WORK REQUIRED
Please return the entries, omitting and altering nothing.

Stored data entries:
************
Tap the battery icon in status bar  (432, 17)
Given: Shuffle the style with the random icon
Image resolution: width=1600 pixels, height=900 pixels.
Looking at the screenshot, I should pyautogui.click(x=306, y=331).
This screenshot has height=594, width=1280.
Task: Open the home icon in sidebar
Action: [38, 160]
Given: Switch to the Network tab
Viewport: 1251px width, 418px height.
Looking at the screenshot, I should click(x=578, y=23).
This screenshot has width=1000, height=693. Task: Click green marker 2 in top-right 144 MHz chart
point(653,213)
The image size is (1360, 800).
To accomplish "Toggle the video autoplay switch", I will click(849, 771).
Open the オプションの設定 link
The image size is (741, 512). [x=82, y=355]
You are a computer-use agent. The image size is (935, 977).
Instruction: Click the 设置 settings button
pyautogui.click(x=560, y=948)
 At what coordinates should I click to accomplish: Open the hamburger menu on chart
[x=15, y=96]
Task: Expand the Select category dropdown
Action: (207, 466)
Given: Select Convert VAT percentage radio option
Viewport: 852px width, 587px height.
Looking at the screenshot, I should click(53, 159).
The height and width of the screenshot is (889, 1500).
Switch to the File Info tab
************
SOLVED PROBLEM
Tap the battery icon in status bar  (432, 17)
Given: Shuffle the style with the random icon
Image resolution: width=1600 pixels, height=900 pixels.
Looking at the screenshot, I should pyautogui.click(x=306, y=331).
This screenshot has height=594, width=1280.
Task: Open the home icon in sidebar
Action: [38, 160]
Given: Switch to the Network tab
Viewport: 1251px width, 418px height.
Looking at the screenshot, I should click(x=578, y=23).
This screenshot has width=1000, height=693. Task: Click green marker 2 in top-right 144 MHz chart
point(653,213)
The image size is (1360, 800).
To accomplish "Toggle the video autoplay switch", I will click(849, 771).
Open the オプションの設定 link
The image size is (741, 512). [x=82, y=355]
You are a computer-use agent. The image size is (935, 977).
Instruction: Click the 设置 settings button
pyautogui.click(x=560, y=948)
 At what coordinates should I click to accomplish: Open the hamburger menu on chart
[x=15, y=96]
Task: Expand the Select category dropdown
Action: (207, 466)
Given: Select Convert VAT percentage radio option
Viewport: 852px width, 587px height.
Looking at the screenshot, I should click(53, 159).
The height and width of the screenshot is (889, 1500).
Switch to the File Info tab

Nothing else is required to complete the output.